Imagine this collections challenge: You’re a nonprofit hospital serving many uninsured patients, as well as cancer patients—both of whom have larger than average out-of-pocket expenses and limited financial means. Your cash flow means being able to care for more patients who need treatment. So, how do you collect on debts from patient care?
That was the dilemma facing officials at Hackensack University Medical Center. For years the hospital, which serves greater New York City, tried to be accommodating, offering patients with limited financial means up to 12 months to pay. Patients who defaulted were referred to collection agencies, often leaving Hackensack University Medical Center with significant sums of uncollected debt and putting patients and their families in a further financial bind.
Hospital officials needed help solving this problem. They turned to Commerce Bank, which seemed built for this kind of challenge. The bank offered a consultative approach as well as a solution in the form of an extended loan program. Now patients can finance their hospital bills with no-interest loans from Commerce Bank. Patient stress and bad debt at the hospital are both down.
“Commerce succeeded in creating a solution that is both patient-friendly and hospital-friendly,” says Anne Goodwill Pritchett, senior vice president of revenue cycle operations at Hackensack Meridian Health, the parent organization of Hackensack University Medical Center. “Serious illness is hard enough. Patients and families are worried enough about treatment. The HSF® loan takes away their financial concerns. It’s a relief for them to know they have a way to pay.”
A strong business doesn’t get there by accident - strong relationships are usually behind that success. Develop those relationships with employees, vendors, customers and financial partners. Having a shared history builds connection, familiarity, understanding, and ultimately, a vested interest in your business. This is where consistency comes into play, too.
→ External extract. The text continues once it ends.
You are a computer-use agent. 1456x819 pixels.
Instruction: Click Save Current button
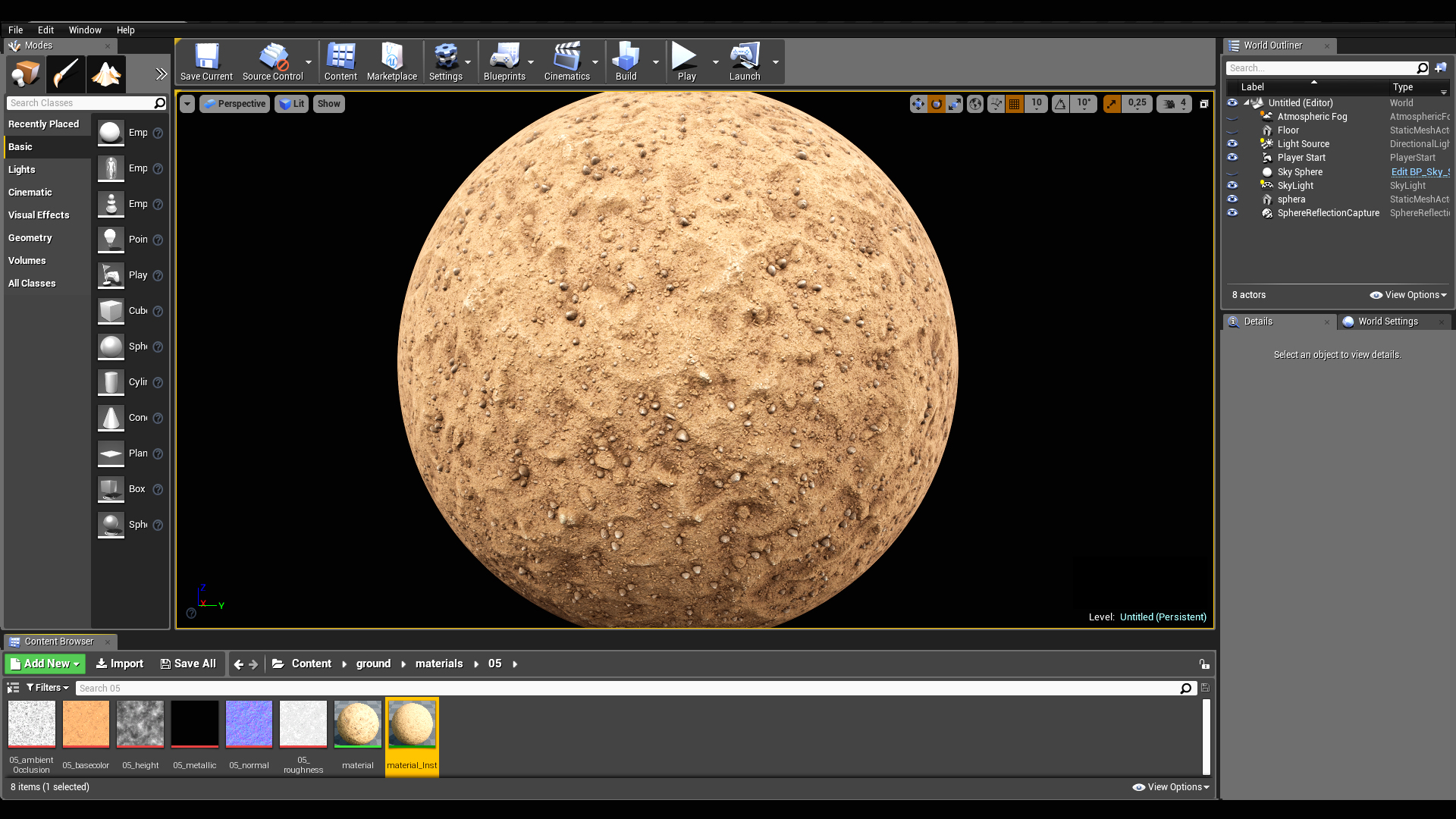(206, 62)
For example, while some businesses may jump from bank to bank looking for the best rates, there are benefits to having a long-standing, consistent relationship with your financial provider. With a deeply rooted relationship, you’ll find your bank should provide valuable insights and solutions you may not even know you needed.
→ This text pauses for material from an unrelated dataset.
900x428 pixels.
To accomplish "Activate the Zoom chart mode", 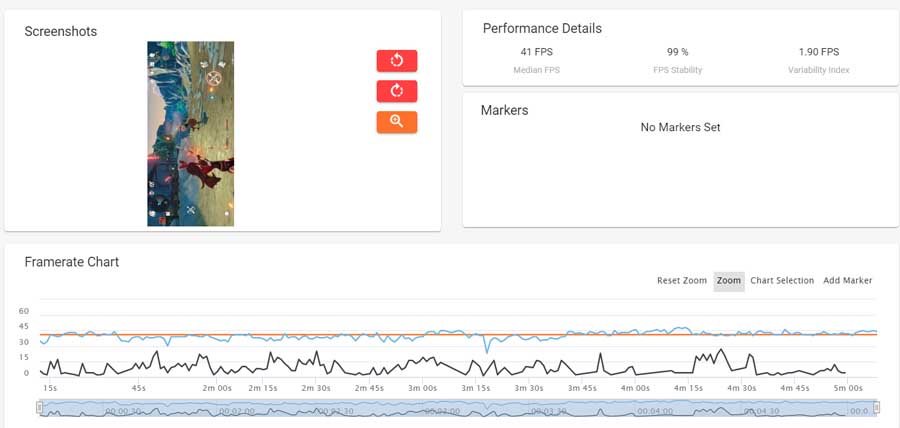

Nebraska Medicine has had an ongoing partnership with Commerce Bank since 2004, when they became the first health system in the country to implement the bank’s electronic accounts payable card program.
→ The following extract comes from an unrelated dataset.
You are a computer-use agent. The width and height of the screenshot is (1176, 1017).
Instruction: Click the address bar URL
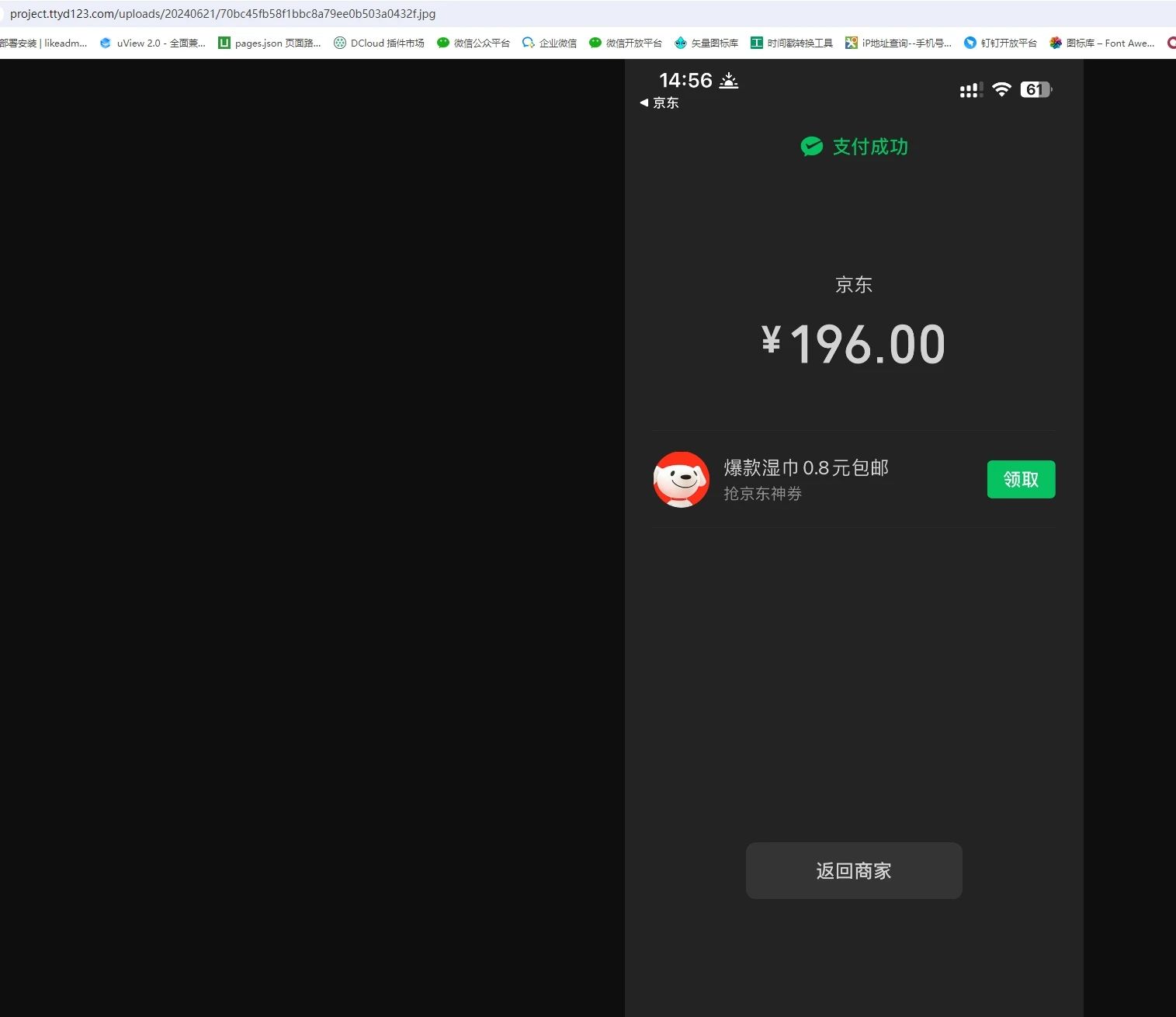tap(223, 14)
“Commerce is a great partner,” says Augustine. “They made implementation easy, even providing IT resources with setup. Everything about their approach is professional.”
Officials for the City of Richmond Heights also attest to the value of relationship banking. "The fact that Commerce is able to focus on our municipal needs is important because they can come up with ideas that we haven't thought of because they've seen it from another municipal point of view,” says Sara Fox, the city’s finance director.
Adds Jerry Rohr, chair of the city’s police and firefighter pension fund: “First of all, they've been very receptive, very accommodating, and I couldn't be more appreciative of how well they've managed the portion of our portfolio that they take care of. Year after year, we see the same faces so there's a familiarity, a comfort level and also a level of expertise that we appreciate.”
When you’re prepared and resilient in business, you can be proactive instead of reactive, think carefully about your options, find solutions to challenges, pivot when necessary, and position your business to thrive and often realize greater opportunity.
In being proactive, it’s important to seek out the expertise from professionals built for this kind of work, especially in your banking partner. Be sure they have extensive knowledge and experience helping other businesses during any circumstance. Commerce Bank, for instance, is built to help businesses be prepared, proactive and resilient. The bank has invested heavily in people, products, technology, services and culture that allow it to be calm, versatile, confident and innovative. Having a bank at your side who is primed and ready to make your goals their goals goes a long way in creating a powerful partnership and long-term business success.